• WORK REQUIRED: An exact transcription of the records is required, minus any images.

______________________________

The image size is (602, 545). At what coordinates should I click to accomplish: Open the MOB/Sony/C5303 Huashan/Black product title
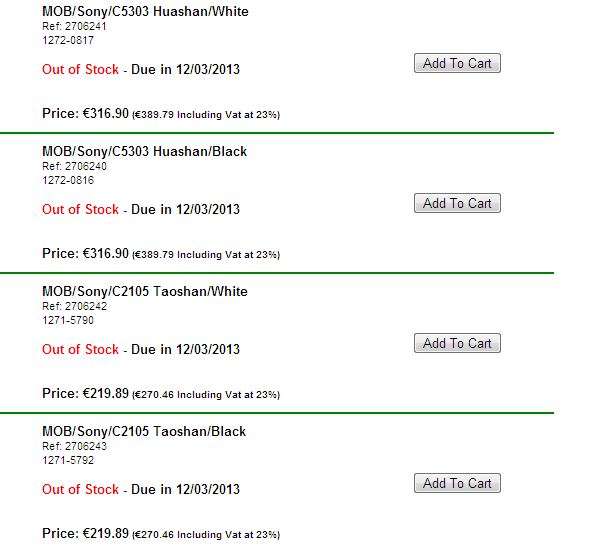click(144, 151)
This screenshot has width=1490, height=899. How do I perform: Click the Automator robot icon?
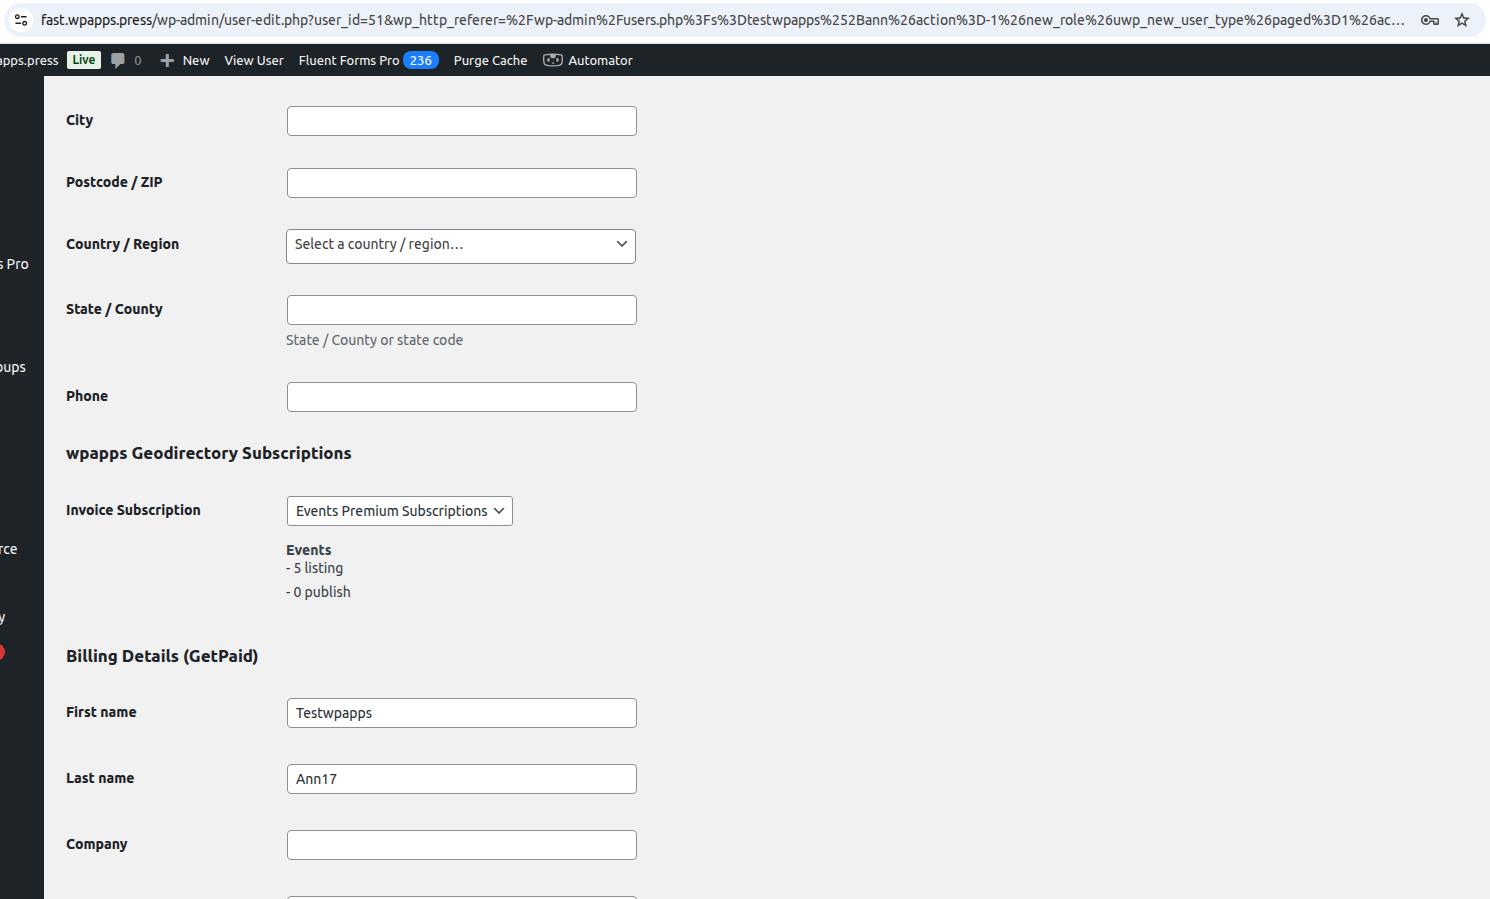click(552, 60)
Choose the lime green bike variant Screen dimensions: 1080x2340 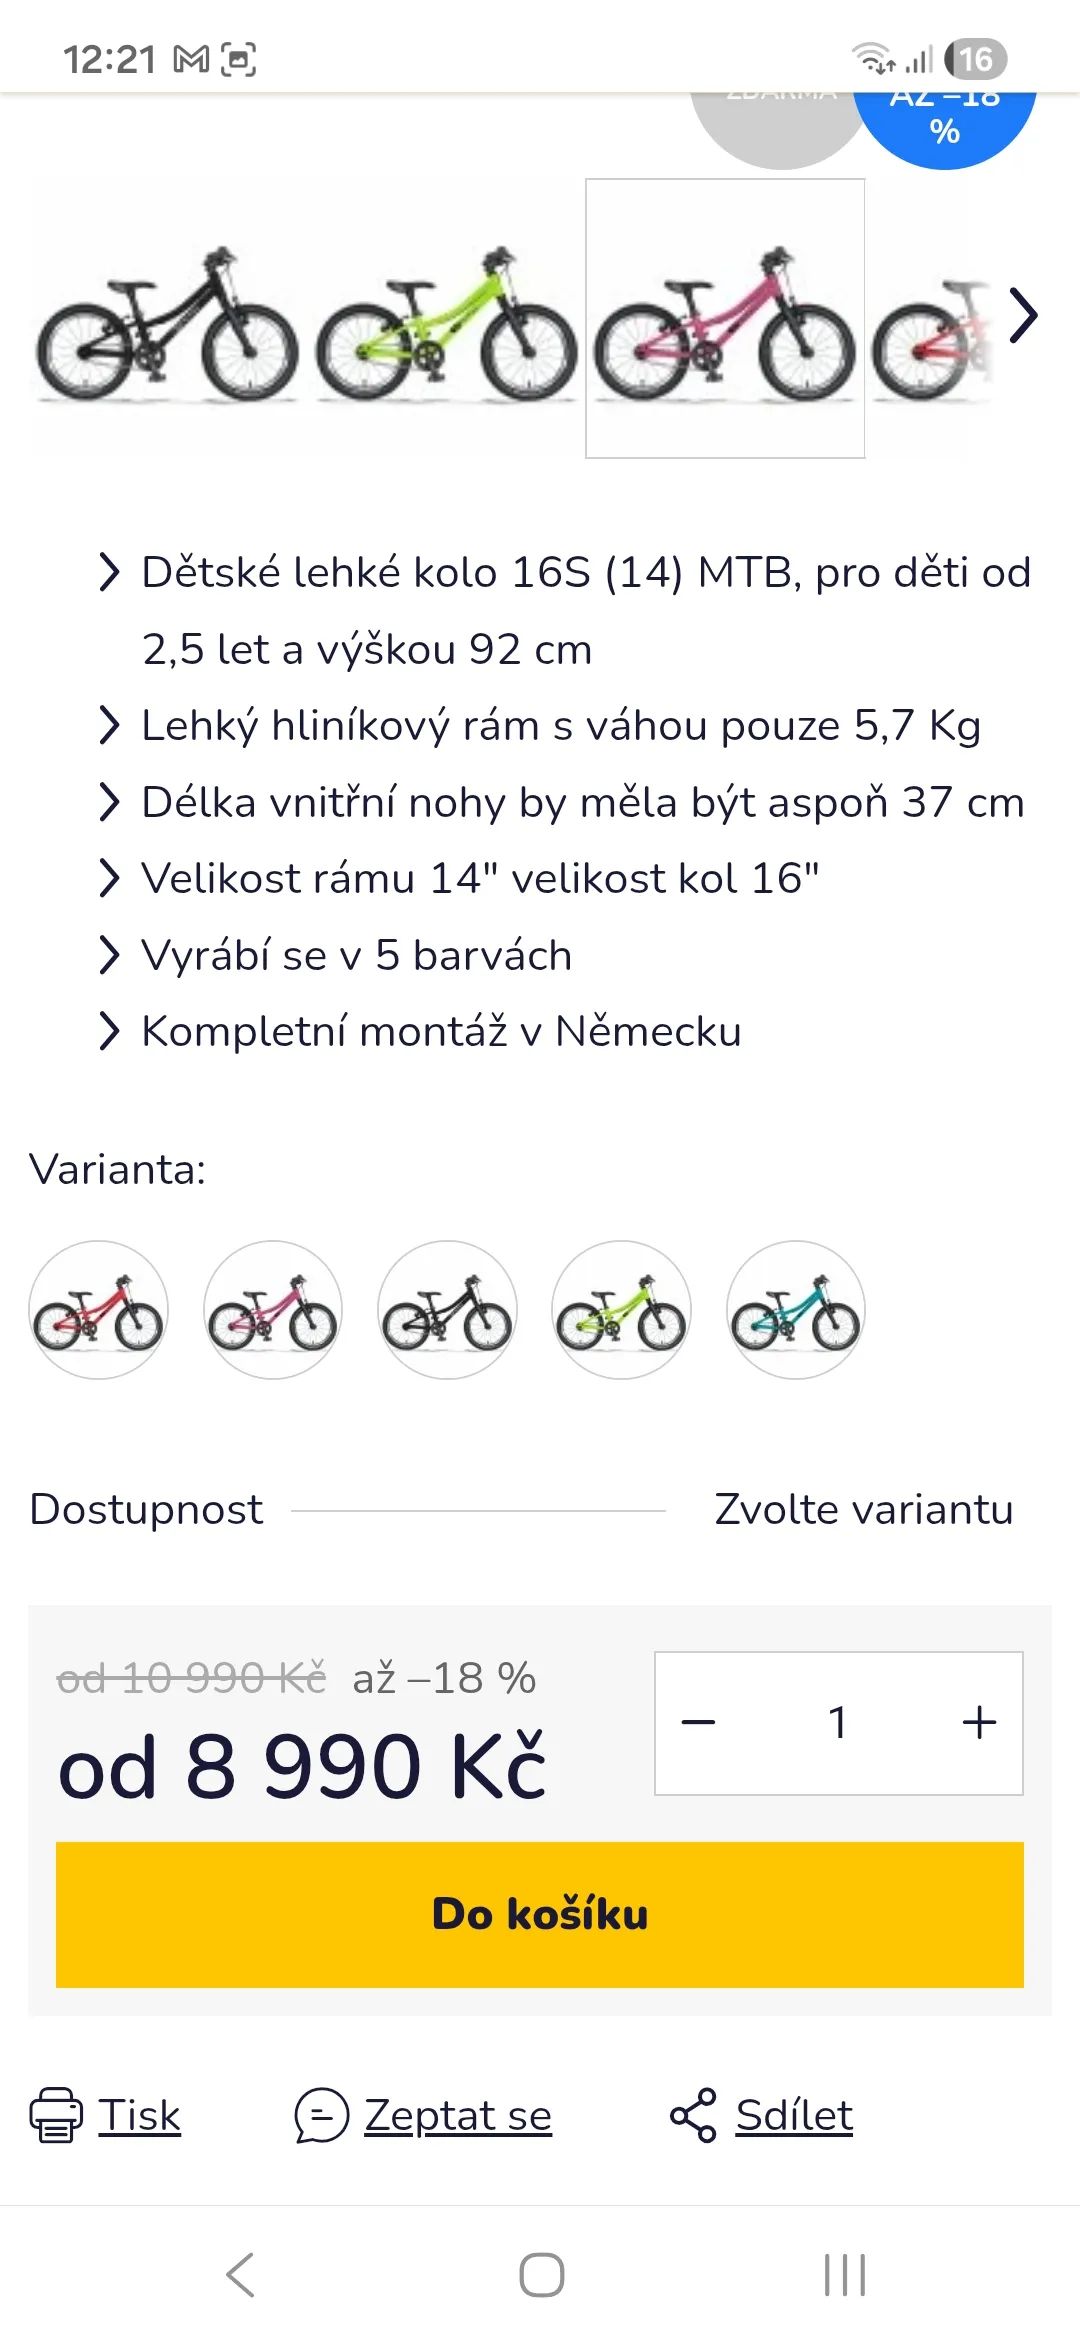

______________________________

• TASK RESULT:
The image size is (602, 545). At what coordinates should I click to accomplish: Open the MOB/Sony/C5303 Huashan/Black product title
click(144, 151)
This screenshot has width=1490, height=899. How do I perform: Click the Automator robot icon?
click(552, 60)
Choose the lime green bike variant Screen dimensions: 1080x2340 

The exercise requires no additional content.